Nasr ingin memperluas pasar dengan menyediakan jasa finansial seperti bank dan
asuransi sehingga Nasr merekrut Parson untuk membantu tujuannya tersebut. Nasr
melihat potensi besar Parson yang enerjik dan berjiwa wirausahawan serta memiliki
pengalaman di lembaga keuangan sebelumnya. Parson telah membangun hubungan yang
kuat dengan pemain penting dalam industry perbankan dan asuransi. Dalam bekerja,
Parson seringkali tidak sesuai dengan prosedur (memotong/mempercepat proses) untuk
menyesuaikan dengan kebutuhan klien yang membutuhkan waktu cepat dalam
bertransaksi. Sebelum adanya Parson, Morgan Stanley berada di peringkat 10 dalam
industry dengan market share sekitar 2% dan akibat Parsin mendapatkan klien besar
sehingga meningkatkan pendapatan perusahaan, Morgan Stanley meningkat ke posisi 3
dengan market share sebesar 12.2%.
Morgan Stanley menggunakan metode evaluasi kinerja 360o dimana penilaian
kinerja dilakukan oleh atasan, bawahan dan teman kerja agar menghasilkan feedback
yang lebih komprehensif agar pegawai dapat meningkatkan kemampuannya di 4 area,
yakni Pasar/ Kemampuan Profesional, Manajemen dan Keefektifan Kepemimpinan,
Orientasi Komersial dan Teamwork/One Firm Contribution. Penilai akan memberikan
komentar secara detail dalam proses penilaian kinerja tersebut.
RIFA RACHMANIA
EXECUTIVE SUMMARY - 6
20/465121/PEK/26124

4. Competing on Talent Analytics


Perusahaan meningkatkan metode analisa pegawai untuk meningkatkan
keunggulan kompetitifnya. Hal tersebut diperlukan untuk mempertahankan top talent,
meningkatkan produktifitas dan keterikatan pegawai karena pegawai adalah aset utama
perusahaan.
Analisa talent tidak terlalu berbeda dengan menganalisa pelanggan atau supply
chain management. Terdapat 6 macam analisa dalam mengatur SDM yakni:
1. Human-capital facts, yakni fakta tunggal terkait kinerja individual dan data
tingkat perusahaan seperti jumlah pegawai, tingkat pemanfaatan pegawai,
turnover dan perekrutan.
2. Analytical HR, yakni mengumpulkan dan mengelompokan data untuk
meningkatkan pemahaman terkait fungsi atau departemen yang spesifik.

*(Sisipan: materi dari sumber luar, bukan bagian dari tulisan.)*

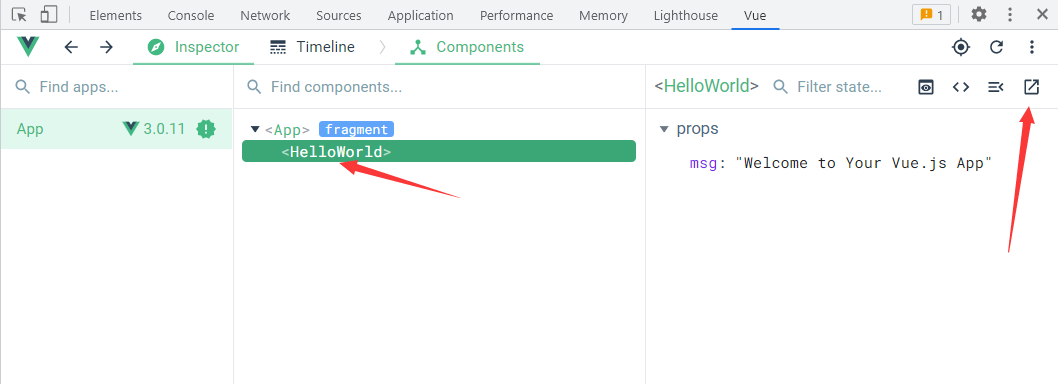Inspect DOM with angle brackets icon
The width and height of the screenshot is (1058, 384).
click(961, 86)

Analytical HR mengintegrasikan data kinerja individu sebagai pencapaian
personal dengan HR process metrics seperti biaya dan waktu serta Outcome
metrics seperti keterikatan dan retention.
3. Human capital investment analysis, membantu organisasi memahami
tindakan yang memiliki dampai terbesar dalam kinerja bisnisnya.

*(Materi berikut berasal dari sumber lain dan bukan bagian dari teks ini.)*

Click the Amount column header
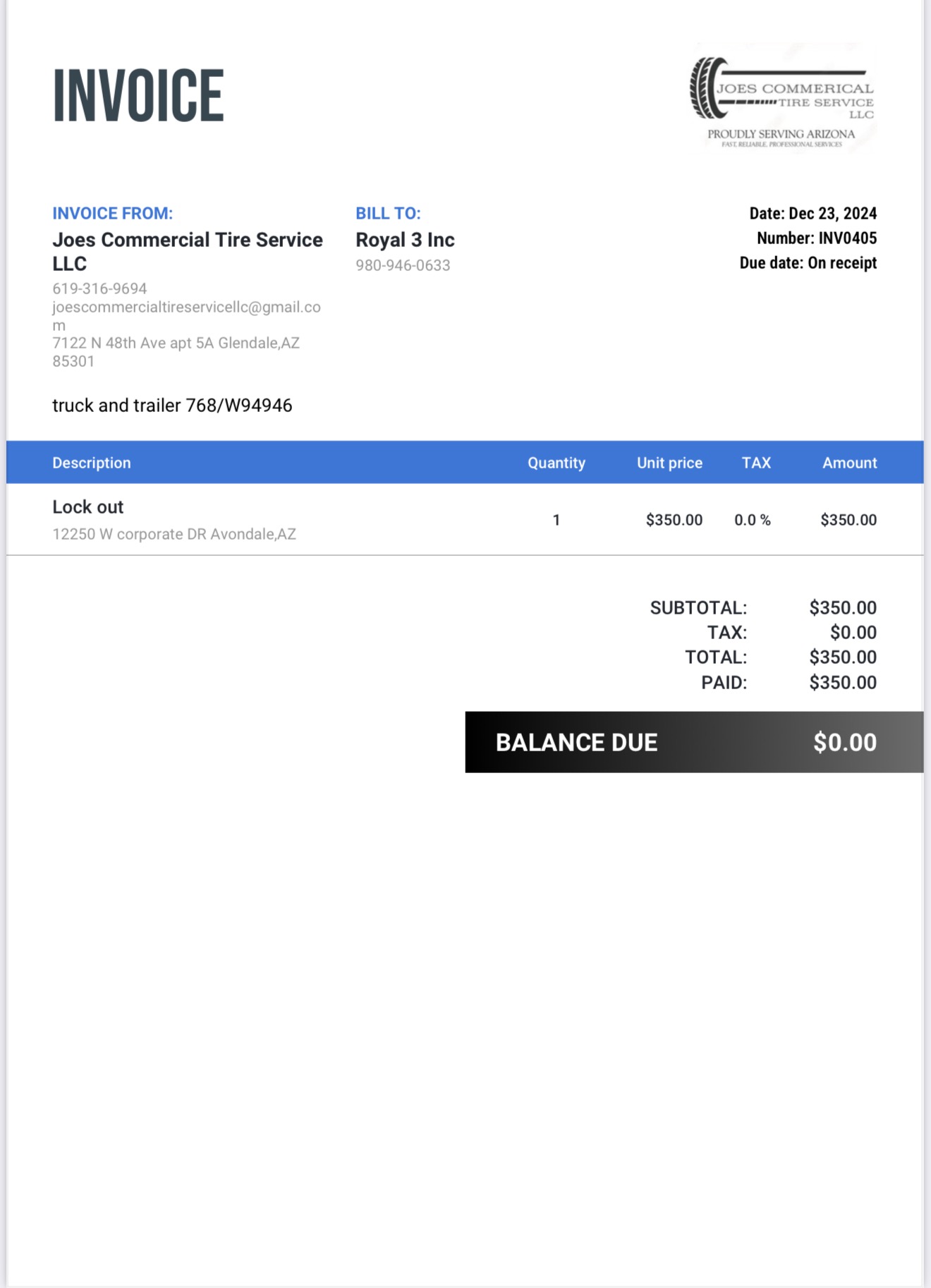931x1288 pixels. coord(850,463)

4. Workforce forecast, menganalisa turnover, rencana suksesi dan data peluang
bisnis untuk mengidentifikasi potensi kekurangan atau kelebihan dari
kapabilitas kunci sebelum hal tersebut terjadi. Workforce forecast bisa
digunakan untuk mengembangkan pegawai pada area kunci pengembangan
atau untuk mengidentifikasi resiko knowledge management untuk pegawai
pension sebelum mereka keluar kepada manager.
5. The talent value model, perusahaan menggunakan analisa untuk menilai
pegawai yang paling bernilai dan membuat model untuk meningkatkan tingkat
retention. Model tersebut dapat membantu manajer mendesain insentif
berdasarkan kinerja tiap individu, menilai apakah harus menyamakan
penawaran seperti pesaing atau menentukan untuk mempromosikan
pegawai.
6. The talent supply chain, dapat membantu perusahaan menentukan
permintaan terkait talent secara real time mengoptimalkan jadwal kerja toko
ritel pada hari berikutnya, berdasarkan perkiraan penerimaan dan pola kinerja
penjualan individu, hingga perkiraan volume call center dan memungkinkan
staf per jam anggota untuk pulang lebih awal jika diperkirakan akan turun. Ini
memerlukan data berkualitas tinggi, analisis ketat, dan integrasi talent
management dan proses organisasi lainnya.